The unit was posed for its photo oriented base down, as evident by the signage and the assumed attempt by its holders to present evidence in a reasonable way. It thus appears to have experienced catastrophic loads in a way suggestive of a Cabin deck impact from above, against a resisting Hold deck below. For purposes of discussion, I use the nautical "deck" rather than floor, to include all structures as "decking" also.

The height as seen may be the end static dimension, or represent a "rebound" to the unit that returned some of its height post impact. It also appears to have failed almost completely in the vertical. If there was a horizontal component to the impact, it must have been minimal, or the unit may have slid forward to have then be collapsed in place. How did it escape the Hold to be discovered, where was its buoyancy to remain afloat? Trapped air most likely, even in a turbulent sea. As Great Bear asks, where are cargo containers? where are film wrapped pallets, materials that are buoyant on their own? For the Galley mod to have survived, the Cabin must have opened after the module was damaged. Or somehow it escaped a collapse of the fuselage upon it? Similar in fashion to the FA seat bulkhead, tray cabinet, etc.? Thence sent into the sea? The timing and descriptions (BEA) of the inferred impact explanations are not instructive, here.
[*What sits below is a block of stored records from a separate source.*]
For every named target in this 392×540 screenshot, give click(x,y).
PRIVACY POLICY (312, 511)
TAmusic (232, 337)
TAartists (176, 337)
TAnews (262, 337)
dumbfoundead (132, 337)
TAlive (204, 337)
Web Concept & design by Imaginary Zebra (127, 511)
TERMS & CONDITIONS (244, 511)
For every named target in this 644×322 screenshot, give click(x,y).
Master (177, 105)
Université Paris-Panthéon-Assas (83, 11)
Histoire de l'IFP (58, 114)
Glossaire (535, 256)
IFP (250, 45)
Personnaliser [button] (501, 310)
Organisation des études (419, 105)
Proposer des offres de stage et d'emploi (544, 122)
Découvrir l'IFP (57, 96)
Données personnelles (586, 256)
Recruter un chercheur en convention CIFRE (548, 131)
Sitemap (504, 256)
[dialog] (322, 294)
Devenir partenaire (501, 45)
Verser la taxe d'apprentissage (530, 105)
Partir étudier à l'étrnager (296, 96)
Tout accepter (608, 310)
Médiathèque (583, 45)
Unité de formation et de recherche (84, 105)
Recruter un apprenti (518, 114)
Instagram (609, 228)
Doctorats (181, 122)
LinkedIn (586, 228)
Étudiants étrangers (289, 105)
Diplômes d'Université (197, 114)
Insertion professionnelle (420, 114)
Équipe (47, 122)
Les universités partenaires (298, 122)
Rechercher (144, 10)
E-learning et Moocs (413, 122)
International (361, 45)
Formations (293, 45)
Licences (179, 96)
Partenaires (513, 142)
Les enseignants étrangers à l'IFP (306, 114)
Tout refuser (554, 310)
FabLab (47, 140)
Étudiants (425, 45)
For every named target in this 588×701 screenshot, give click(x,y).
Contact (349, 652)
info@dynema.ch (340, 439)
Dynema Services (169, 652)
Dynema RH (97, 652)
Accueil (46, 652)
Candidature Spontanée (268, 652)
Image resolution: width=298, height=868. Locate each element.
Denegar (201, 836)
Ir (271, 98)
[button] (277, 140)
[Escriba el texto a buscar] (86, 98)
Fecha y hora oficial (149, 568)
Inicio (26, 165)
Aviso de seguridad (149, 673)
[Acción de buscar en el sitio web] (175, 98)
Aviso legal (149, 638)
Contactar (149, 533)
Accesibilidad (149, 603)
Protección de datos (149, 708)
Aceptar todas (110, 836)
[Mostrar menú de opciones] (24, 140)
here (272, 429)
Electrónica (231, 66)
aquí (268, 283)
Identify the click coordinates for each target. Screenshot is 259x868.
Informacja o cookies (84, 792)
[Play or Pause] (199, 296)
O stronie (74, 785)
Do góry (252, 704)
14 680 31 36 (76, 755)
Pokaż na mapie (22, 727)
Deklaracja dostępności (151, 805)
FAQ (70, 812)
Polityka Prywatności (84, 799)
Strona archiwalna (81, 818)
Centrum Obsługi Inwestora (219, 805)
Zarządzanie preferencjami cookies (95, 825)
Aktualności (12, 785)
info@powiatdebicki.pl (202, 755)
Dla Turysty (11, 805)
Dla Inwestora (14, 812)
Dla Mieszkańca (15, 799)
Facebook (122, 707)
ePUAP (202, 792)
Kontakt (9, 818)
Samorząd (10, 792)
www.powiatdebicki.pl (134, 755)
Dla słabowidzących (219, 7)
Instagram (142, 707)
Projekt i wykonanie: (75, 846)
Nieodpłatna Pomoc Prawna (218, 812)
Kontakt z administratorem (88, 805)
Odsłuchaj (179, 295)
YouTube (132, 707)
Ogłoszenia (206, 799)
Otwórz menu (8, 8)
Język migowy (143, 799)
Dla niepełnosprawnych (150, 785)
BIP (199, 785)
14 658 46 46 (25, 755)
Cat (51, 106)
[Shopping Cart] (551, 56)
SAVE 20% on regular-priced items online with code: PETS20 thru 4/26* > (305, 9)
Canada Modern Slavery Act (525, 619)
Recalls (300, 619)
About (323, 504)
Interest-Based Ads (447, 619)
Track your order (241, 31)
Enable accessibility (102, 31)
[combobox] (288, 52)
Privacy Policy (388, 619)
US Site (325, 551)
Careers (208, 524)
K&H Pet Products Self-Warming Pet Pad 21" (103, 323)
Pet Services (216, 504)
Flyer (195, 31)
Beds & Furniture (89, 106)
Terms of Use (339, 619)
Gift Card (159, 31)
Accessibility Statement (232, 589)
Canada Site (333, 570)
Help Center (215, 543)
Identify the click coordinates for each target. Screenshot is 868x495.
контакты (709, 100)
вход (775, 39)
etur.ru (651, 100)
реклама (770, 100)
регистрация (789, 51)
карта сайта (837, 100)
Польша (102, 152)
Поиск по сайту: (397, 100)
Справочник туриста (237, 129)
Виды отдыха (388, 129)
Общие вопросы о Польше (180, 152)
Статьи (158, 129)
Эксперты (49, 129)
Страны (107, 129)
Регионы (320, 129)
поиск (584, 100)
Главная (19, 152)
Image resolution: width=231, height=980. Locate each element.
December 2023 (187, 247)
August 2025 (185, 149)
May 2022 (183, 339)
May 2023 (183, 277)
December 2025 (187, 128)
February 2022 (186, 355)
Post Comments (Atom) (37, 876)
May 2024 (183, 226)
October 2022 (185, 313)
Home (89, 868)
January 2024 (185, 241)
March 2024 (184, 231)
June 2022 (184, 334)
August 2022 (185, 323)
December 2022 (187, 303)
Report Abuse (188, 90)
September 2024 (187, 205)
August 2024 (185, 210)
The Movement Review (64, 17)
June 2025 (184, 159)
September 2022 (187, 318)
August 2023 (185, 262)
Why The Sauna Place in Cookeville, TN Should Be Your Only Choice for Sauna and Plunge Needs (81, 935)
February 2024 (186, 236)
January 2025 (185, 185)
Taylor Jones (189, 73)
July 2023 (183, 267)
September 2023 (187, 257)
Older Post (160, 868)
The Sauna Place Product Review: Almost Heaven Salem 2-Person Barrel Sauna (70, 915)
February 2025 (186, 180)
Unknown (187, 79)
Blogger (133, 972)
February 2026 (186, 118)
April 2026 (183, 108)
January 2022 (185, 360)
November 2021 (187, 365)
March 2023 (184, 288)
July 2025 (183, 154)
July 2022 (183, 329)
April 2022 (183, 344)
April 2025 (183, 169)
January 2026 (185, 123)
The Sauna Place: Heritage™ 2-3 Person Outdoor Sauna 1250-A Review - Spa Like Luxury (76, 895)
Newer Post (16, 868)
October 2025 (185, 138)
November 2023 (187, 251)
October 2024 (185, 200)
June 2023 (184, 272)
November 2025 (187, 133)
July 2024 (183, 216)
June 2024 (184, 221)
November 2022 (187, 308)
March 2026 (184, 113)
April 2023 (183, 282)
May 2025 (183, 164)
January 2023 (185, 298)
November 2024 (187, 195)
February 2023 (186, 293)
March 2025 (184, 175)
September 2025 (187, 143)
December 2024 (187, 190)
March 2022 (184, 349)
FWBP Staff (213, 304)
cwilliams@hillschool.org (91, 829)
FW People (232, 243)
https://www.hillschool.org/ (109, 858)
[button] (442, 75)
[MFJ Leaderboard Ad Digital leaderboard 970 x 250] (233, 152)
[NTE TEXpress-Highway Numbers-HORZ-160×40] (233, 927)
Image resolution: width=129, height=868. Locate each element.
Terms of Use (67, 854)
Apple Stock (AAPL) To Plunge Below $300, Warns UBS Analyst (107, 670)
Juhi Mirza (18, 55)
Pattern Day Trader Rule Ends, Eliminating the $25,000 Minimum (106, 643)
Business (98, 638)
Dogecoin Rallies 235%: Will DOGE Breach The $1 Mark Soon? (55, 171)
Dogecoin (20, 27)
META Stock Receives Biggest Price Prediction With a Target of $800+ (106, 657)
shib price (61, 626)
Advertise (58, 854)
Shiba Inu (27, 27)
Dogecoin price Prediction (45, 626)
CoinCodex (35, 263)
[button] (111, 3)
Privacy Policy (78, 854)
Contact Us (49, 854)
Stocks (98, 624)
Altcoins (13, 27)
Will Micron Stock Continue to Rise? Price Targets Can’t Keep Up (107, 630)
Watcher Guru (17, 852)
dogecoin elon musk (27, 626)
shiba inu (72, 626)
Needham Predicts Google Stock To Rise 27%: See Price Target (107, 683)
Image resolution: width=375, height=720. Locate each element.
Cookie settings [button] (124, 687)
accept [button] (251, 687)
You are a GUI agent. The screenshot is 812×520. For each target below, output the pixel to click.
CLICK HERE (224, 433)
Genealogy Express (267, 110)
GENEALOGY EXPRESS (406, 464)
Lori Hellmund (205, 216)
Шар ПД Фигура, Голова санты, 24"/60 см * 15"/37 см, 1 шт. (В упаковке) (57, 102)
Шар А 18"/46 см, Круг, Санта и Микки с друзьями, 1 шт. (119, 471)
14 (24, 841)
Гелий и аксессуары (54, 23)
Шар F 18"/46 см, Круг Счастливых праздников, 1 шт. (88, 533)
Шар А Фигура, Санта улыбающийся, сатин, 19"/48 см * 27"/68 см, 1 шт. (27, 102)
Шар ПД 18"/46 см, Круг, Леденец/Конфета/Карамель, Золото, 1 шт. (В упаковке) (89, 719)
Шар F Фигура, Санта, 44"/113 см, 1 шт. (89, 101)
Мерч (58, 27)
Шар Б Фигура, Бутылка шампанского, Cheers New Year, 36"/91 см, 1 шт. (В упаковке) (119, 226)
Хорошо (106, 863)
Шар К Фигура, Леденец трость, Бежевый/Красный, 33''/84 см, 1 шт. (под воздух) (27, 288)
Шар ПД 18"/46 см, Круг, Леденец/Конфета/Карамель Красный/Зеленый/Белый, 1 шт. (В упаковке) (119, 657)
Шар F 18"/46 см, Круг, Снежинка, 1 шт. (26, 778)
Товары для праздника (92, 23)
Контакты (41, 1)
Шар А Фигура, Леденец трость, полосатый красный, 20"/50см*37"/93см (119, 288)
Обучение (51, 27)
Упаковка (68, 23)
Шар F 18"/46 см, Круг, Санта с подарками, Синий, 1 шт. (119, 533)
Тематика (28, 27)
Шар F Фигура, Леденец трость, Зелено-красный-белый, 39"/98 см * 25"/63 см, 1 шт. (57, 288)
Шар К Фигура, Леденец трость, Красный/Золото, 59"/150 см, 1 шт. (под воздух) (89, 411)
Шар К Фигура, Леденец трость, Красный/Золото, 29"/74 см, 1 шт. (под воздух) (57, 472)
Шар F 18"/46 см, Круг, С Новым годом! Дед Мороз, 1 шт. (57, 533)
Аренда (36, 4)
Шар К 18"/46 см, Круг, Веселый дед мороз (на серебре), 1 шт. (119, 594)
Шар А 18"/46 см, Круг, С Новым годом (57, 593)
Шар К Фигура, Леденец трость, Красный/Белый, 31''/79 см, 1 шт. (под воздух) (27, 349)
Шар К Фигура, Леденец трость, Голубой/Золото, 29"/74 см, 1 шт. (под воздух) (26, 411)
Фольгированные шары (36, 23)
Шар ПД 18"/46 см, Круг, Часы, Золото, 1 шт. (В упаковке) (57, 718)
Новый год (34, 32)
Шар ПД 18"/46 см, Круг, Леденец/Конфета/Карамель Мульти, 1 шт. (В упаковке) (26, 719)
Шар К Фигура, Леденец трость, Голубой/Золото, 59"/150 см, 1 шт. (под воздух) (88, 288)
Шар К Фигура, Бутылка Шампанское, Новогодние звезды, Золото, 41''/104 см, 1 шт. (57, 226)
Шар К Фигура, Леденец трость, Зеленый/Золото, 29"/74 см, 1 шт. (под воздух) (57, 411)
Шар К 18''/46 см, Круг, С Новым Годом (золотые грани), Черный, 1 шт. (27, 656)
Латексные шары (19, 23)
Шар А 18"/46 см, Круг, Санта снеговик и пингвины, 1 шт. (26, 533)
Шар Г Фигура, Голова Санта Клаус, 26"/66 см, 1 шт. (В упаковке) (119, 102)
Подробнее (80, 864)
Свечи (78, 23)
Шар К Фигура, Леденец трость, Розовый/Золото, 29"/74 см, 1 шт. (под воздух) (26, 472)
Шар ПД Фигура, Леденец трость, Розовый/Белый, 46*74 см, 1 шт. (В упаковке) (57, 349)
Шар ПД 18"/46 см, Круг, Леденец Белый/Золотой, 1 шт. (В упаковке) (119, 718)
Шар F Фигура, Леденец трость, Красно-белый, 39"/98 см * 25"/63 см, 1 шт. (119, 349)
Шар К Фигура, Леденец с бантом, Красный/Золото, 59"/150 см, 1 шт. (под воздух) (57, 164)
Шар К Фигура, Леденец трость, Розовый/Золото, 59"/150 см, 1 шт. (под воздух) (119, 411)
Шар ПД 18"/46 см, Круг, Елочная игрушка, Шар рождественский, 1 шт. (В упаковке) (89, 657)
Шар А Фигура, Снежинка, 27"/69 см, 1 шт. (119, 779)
The crew rest has the look of a laminated and boxed unit. From only the photograph it appears that the laminae failed and exposed their adhesive layer, an apparent phenolic film. In my experience when laminations part, it can be indicative of an explosive failure, such that the metallic layers vibrate beyond the film's strength due to extremely dense acoustic vibration.

Please know that here I describe a simple gas and pressure relief, not a chemical or man made device. The failures are not indicative of high outside pressure, but instead higher gas pressure within, perhaps showing a collapse while closed, and reasonably hermetic. This goes to the rapidity of the failure, nothing else. I do not see a photograph of the crew rest after it was opened. Of course it was opened. What was inside?

Has an a/c disintegrated at altitude before? Comet? Has a hull lost its integrity to survive? Aloha? (Except for Emily, who was ejected over the Pacific). Has an a/c fallen into the sea seeking the inverted, but run out of altitude? Alaska? Has an a/c impacted the surface and distributed all its pieces (Save the tail)? Afriqiyah?

Failing a logical introduction and chain of evidence for each of its descriptions, the reports infer alot. Possibilities are somewhat a different animal to inferences.

Last edited by bearfoil; 23rd Oct 2010 at 00:26.